2 - La Kollontaï


Dans la grosse berline qui cahotait sur la piste, il y avait trois voyageurs : le chauffeur, avec une gueule patibulaire de moujik reconverti, un type maigre portant besicles et une dame élégante dans un manteau de mouton doré, les mains frileusement blotties dans un manchon. Sur sa jolie tête aux traits durs, était fiché un bonnet d'astrakan, vous savez, cette peau de fœtus d'agneau si douce…

- Regarde Igor, s'exclama-t-elle, un Bleu d'Arkhangelsk ! Arrête la voiture camarade chauffeur !

Il freina in extremis.

- Je suis allergique aux chats, grogna Igor.

- Ce sont des maladies petites bourgeoises, camarade. Tu t'imagines que je vais laisser sur le chemin un animal qui protège les tableaux de l'Ermitage à Saint-Pétersbourg !

Et elle ouvrit la portière. Les deux vagabonds bondirent sans l'ombre d'une hésitation.

 

À l'intérieur, dans l'habitacle confortable aux parois molletonnées, champagne et caviar trônaient sur une tablette.

- Que t'importe les tableaux du Palais d'Hiver, camarade Kollontaï ? Ils ne représentent que les affameurs du peuple.

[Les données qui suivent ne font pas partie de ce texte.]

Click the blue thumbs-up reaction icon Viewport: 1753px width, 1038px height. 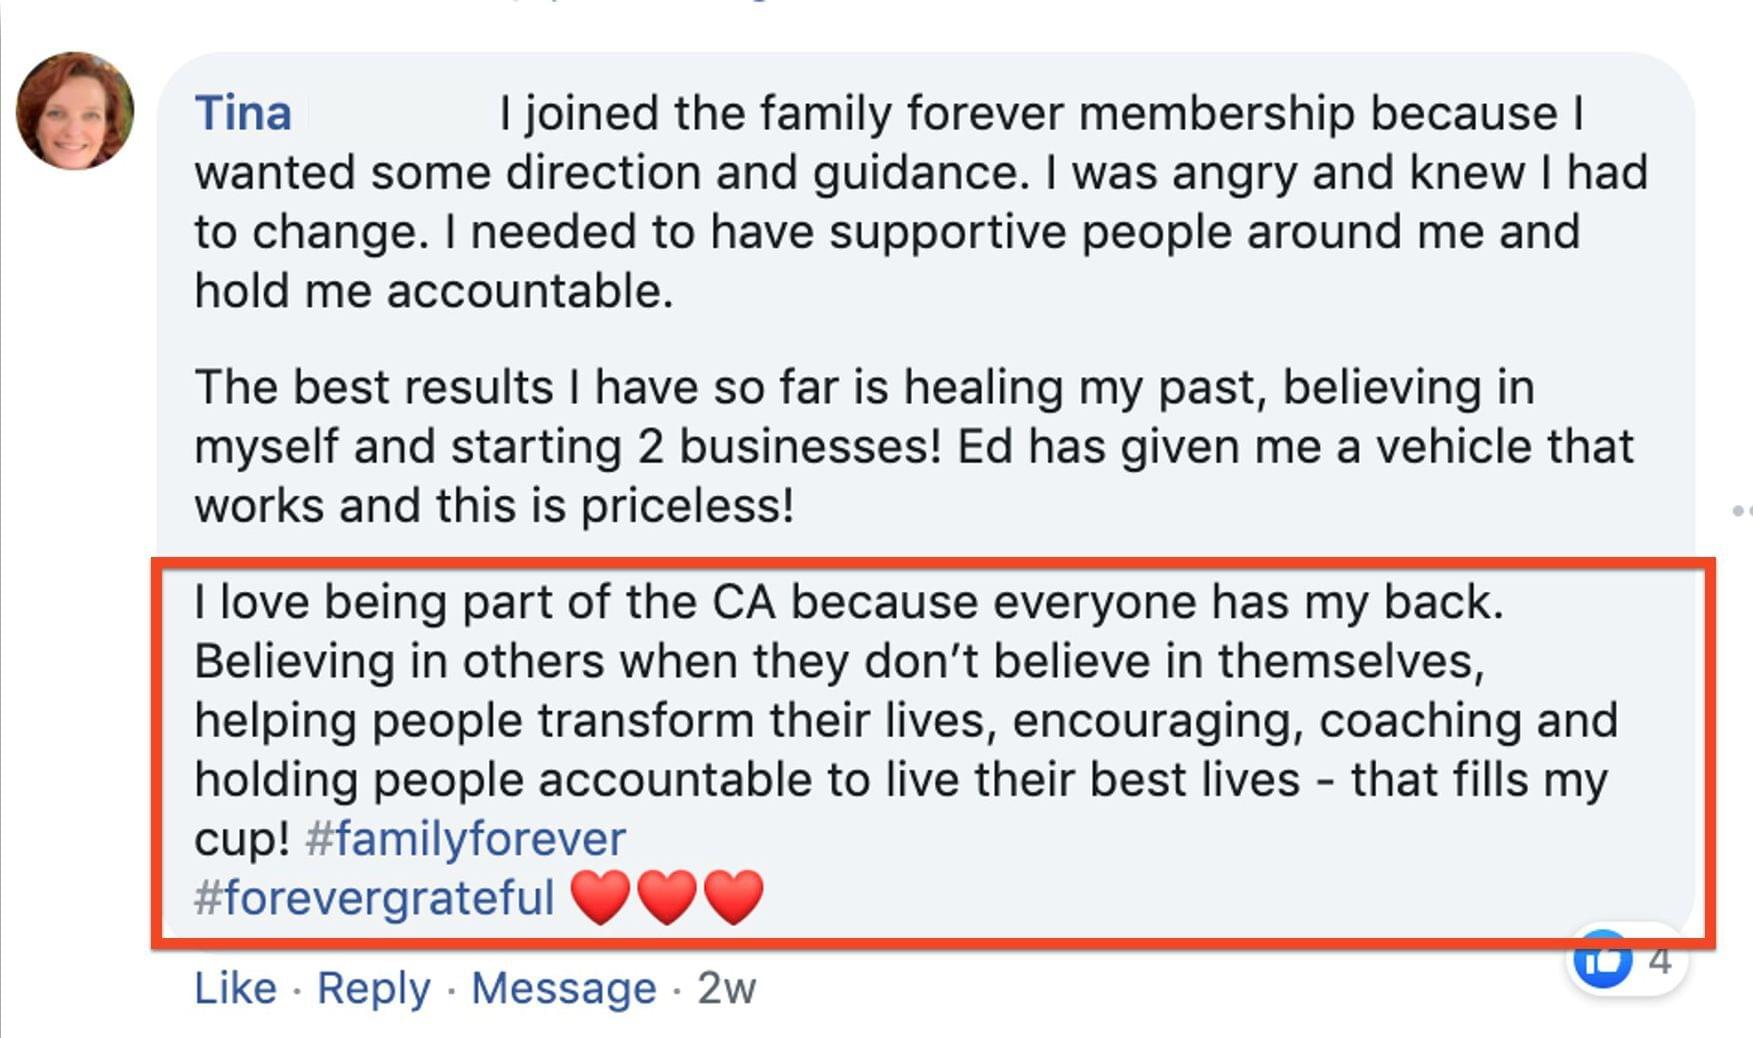coord(1602,960)
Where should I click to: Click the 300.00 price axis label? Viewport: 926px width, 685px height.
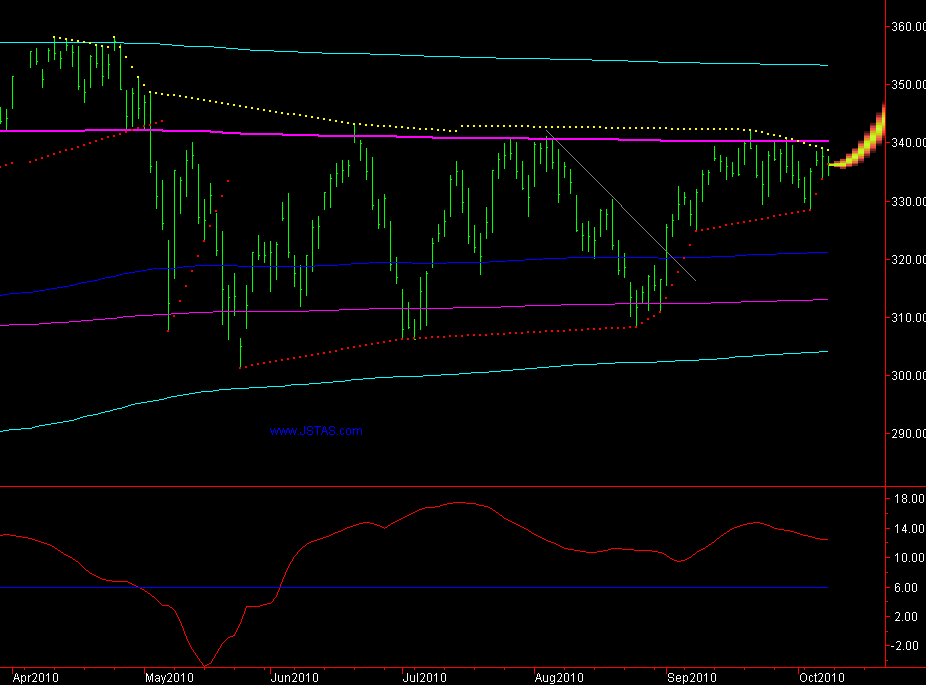pyautogui.click(x=907, y=376)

- Peut-être, mais ils sont aussi devenus la propriété du peuple et je ne crache pas sur les objets de tractation avec les pays capitalistes. Tu n'as pas oublié que nous allons négocier  à Zurich avec les camarades de l'internationale ouvrière ? Ils ont besoin de financement.

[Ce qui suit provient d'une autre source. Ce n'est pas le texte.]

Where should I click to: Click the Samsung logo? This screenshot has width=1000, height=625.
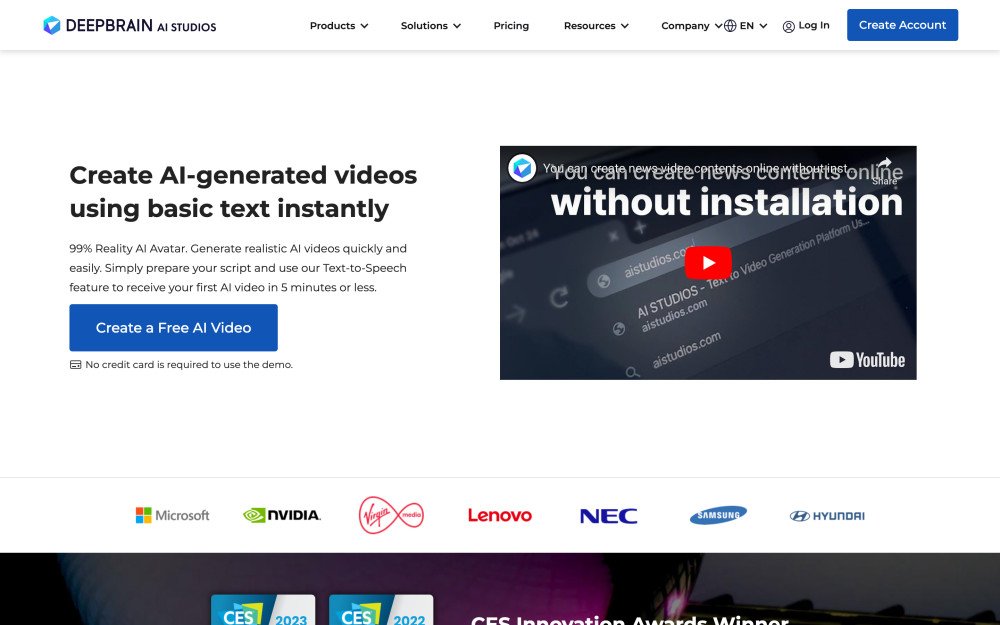tap(718, 515)
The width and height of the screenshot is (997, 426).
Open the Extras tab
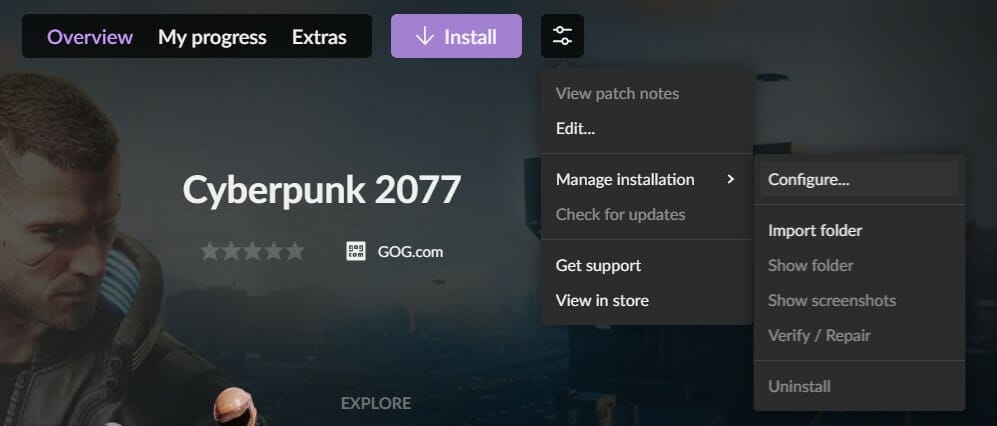pos(319,37)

- Certes, camarade commissaire.

L'automobile reprit sa route.

- Alors ferme ta gueule et arrête de m'appeler commissaire. Ce n'est pas parce que j'ai refusé de coucher avec toi qu'il faut faire ta mauvaise tête pendant tout le trajet. Les femmes aussi ont été libérées par la révolution. Et à la prochaine étape change de fringues, tu as l'air d'un bolchevik.

- C'est ce que je suis, dit sobrement l'autre, tout le monde n'a pas eu l'honneur de commencer menchevik comme toi, camarade…

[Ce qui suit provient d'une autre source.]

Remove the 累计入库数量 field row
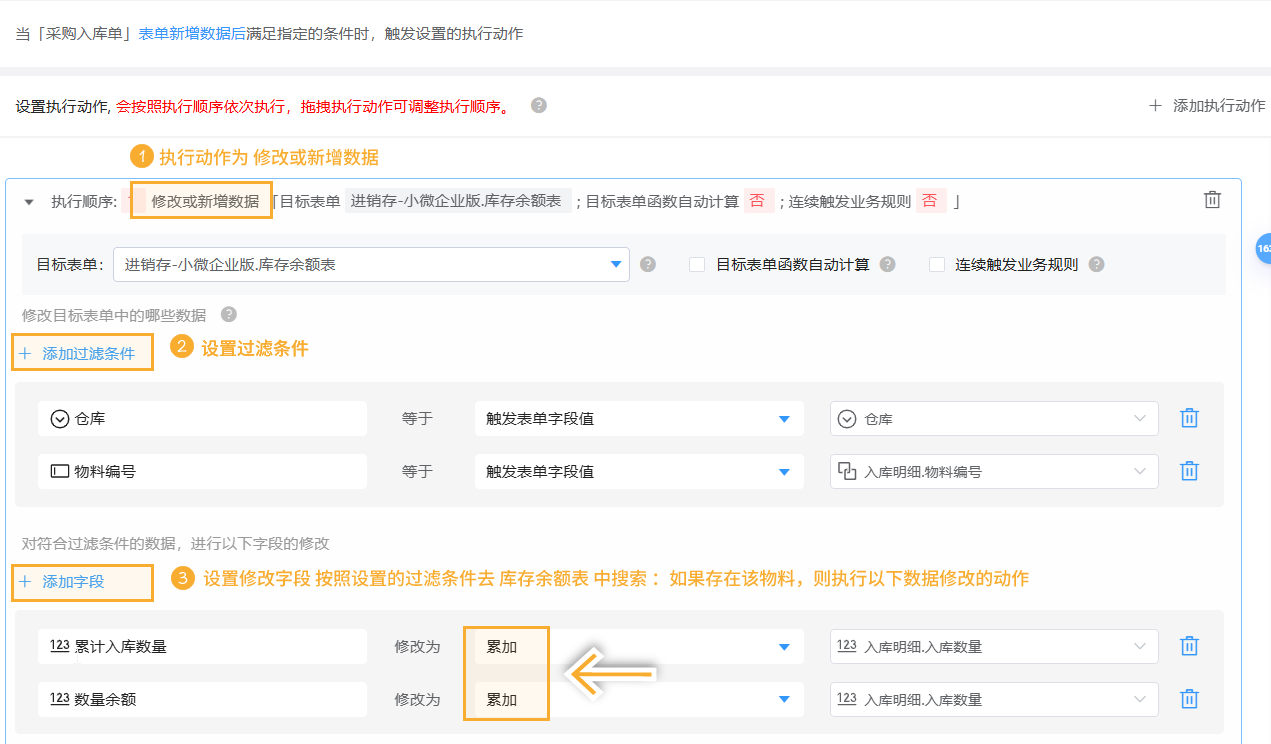 tap(1189, 646)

- Tais-toi, sombre crétin, on n'a pas fait un voyage si long pour se faire fusiller. Mettre une tenue de bourgeois ne t'enlèvera pas tes convictions si elles sont sincères. Tu as vraiment de la chance d'avoir eu un père majordome du mien, sinon je ne serais pas si indulgente avec toi. Veux-tu encore un peu de caviar ?

Elle en donna une grande cuillerée à Zinaïda qui ronronnait comme une turbine.

- Non merci, c'est la nourriture des affameurs du peuple.

- Imbécile ! Ça vient de ma maison de famille. Tu ne crois tout de même pas que j'allais distribuer ces choses au peuple, pour lui inculquer des goûts de luxe ?

- Tu devrais faire attention à ce que tu dis, le chauffeur nous entend.

- Tu as vu sa gueule de traître ? chuchota-t-elle. Si tu n'étais pas une mauviette d'intellectuel incapable de descendre la malle du toit, je lui aurais déjà tiré une balle dans la tête.

- Tiens, en parlant de lui, qu'est devenu ton père le général de l'armée impériale, camarade Alexandra Mikhaïlovna, je te prie ? demanda Igor d'une voix fielleuse.

- Fusillé ou exilé en Sibérie comme les autres membres de ma famille, répondit-elle avec une réelle indifférence. Aïe ! Cette saloperie de chatte m'a griffée !

- Elle est aussi féroce que toi, dit Igor en acceptant une coupe de champagne.

- Tu as raison, nasdravie tovaritch !

- Tu as entendu ? miaula Zinaïda. Cette horrible femme a trahi les siens !

- Oui, répondit Vassili. Mais nous avons intérêt à rester dans son palais roulant car sinon nous mourrons dans la forêt ou sur une ligne de front.

- Tiens, je croyais qu'il y avait toujours une musaraigne…

- Je privilégie le caviar, dit-il en se rendormant.

 

Cette très charmante personne qui les avait pris en berline-stop était Alexandra Mikhaïlovna Kollontaï, dite Alexandra-La-Rouge, la toute nouvelle commissaire du peuple du gouvernement bolchevik en mission internationale d'évangélisation révolutionnaire.